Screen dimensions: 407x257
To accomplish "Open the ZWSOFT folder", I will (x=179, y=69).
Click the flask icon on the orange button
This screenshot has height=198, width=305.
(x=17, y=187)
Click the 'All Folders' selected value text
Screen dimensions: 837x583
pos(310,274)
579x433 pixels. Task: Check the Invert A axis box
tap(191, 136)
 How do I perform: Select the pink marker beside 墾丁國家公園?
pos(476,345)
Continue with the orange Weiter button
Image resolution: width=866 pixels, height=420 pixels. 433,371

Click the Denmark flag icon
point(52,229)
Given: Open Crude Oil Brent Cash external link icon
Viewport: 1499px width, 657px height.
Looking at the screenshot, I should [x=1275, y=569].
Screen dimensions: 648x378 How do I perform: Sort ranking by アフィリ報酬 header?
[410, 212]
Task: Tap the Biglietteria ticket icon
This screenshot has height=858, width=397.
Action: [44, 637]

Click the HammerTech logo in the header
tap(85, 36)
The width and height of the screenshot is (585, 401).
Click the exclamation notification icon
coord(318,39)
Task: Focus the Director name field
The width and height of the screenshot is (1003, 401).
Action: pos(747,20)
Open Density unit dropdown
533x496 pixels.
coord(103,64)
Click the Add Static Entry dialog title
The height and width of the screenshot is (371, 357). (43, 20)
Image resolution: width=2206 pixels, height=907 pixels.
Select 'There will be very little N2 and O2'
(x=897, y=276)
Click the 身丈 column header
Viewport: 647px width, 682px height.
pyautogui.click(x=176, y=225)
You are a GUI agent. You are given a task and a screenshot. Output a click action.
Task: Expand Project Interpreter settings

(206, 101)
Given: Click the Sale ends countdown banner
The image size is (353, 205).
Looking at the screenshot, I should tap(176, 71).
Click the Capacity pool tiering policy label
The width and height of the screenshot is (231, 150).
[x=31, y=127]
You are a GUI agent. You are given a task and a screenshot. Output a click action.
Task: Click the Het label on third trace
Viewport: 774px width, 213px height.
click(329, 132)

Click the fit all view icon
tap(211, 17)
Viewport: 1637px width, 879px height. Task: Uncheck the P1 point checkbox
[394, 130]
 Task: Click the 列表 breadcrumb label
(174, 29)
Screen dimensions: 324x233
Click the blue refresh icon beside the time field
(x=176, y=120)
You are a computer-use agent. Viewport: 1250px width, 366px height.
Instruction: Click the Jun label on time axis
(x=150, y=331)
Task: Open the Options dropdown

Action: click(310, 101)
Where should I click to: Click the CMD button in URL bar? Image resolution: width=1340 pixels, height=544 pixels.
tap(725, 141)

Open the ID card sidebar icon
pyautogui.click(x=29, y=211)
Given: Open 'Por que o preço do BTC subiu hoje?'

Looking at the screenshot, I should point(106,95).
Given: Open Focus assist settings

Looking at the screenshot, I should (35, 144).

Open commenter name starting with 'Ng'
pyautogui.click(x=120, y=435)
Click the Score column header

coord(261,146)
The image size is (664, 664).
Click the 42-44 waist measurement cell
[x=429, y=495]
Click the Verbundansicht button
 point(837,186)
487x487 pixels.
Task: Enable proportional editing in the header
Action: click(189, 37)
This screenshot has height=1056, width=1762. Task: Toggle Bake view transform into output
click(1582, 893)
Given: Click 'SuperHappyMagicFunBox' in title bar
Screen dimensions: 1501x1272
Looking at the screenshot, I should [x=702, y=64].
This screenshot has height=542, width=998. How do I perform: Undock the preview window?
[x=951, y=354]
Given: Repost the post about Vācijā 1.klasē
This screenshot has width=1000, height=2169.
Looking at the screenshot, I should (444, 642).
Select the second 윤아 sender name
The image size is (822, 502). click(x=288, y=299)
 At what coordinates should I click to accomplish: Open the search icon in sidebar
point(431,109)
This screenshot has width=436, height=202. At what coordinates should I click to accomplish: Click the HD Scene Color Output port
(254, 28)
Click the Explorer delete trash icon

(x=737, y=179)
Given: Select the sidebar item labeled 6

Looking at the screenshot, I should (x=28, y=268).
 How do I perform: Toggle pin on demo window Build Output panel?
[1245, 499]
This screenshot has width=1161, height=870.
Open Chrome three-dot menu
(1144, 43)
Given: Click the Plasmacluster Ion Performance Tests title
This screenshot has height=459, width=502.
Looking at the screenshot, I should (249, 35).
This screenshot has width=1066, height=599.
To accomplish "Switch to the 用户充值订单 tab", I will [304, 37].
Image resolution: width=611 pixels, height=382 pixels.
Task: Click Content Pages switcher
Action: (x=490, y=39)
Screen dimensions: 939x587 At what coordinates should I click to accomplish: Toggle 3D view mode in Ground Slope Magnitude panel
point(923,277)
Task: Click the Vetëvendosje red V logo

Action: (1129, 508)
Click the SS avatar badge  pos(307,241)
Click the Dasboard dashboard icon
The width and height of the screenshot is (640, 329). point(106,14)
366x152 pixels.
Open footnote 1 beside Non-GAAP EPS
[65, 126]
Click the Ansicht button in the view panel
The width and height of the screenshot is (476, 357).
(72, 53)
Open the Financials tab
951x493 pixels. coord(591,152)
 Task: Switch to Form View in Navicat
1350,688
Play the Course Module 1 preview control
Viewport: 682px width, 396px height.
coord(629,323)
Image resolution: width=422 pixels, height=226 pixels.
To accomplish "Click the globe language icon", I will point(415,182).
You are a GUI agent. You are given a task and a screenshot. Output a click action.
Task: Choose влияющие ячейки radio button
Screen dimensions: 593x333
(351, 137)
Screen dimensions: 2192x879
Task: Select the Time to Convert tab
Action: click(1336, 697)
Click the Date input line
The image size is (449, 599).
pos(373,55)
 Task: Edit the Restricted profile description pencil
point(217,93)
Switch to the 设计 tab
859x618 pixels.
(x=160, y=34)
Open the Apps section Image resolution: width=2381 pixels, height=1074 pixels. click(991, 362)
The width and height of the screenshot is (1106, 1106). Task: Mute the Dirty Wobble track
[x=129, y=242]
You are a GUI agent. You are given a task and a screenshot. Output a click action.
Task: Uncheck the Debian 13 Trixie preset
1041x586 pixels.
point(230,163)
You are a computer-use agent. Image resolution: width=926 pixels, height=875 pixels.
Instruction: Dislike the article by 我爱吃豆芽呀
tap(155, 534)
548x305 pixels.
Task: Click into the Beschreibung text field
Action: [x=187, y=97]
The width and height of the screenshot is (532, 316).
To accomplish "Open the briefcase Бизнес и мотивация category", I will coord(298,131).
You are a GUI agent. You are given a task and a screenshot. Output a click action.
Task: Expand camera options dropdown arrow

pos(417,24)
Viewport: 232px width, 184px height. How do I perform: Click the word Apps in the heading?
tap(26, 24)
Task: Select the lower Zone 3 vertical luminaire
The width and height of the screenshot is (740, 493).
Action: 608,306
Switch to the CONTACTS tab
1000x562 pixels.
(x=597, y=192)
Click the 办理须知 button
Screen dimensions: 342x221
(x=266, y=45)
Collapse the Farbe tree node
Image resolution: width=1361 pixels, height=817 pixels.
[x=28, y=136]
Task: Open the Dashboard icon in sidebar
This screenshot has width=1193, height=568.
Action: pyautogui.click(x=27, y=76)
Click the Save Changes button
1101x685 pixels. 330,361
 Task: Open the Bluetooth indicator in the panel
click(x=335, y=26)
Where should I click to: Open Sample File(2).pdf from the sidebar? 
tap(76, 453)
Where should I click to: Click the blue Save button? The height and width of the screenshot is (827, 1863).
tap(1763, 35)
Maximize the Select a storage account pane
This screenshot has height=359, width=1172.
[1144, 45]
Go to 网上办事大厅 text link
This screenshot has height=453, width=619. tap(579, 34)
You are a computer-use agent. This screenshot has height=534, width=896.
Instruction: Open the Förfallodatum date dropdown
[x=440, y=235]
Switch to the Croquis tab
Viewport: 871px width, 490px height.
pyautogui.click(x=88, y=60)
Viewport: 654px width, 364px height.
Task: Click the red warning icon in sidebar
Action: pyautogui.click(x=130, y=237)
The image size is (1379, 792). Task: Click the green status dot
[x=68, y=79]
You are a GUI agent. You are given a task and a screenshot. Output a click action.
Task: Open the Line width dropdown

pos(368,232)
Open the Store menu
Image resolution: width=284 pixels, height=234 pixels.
════════════════════
▶ **Exercise directions**
Copy the rows above verbatim, from the line with "Open the Apps" up to and including the line with "pos(417,24)".

▶ **Result of the exercise**
Open the Apps section Image resolution: width=2381 pixels, height=1074 pixels. click(991, 362)
The width and height of the screenshot is (1106, 1106). Task: Mute the Dirty Wobble track
[x=129, y=242]
You are a GUI agent. You are given a task and a screenshot. Output a click action.
Task: Uncheck the Debian 13 Trixie preset
1041x586 pixels.
point(230,163)
You are a computer-use agent. Image resolution: width=926 pixels, height=875 pixels.
Instruction: Dislike the article by 我爱吃豆芽呀
tap(155, 534)
548x305 pixels.
Task: Click into the Beschreibung text field
Action: [x=187, y=97]
The width and height of the screenshot is (532, 316).
To accomplish "Open the briefcase Бизнес и мотивация category", I will coord(298,131).
You are a GUI agent. You are given a task and a screenshot. Output a click action.
Task: Expand camera options dropdown arrow

pos(417,24)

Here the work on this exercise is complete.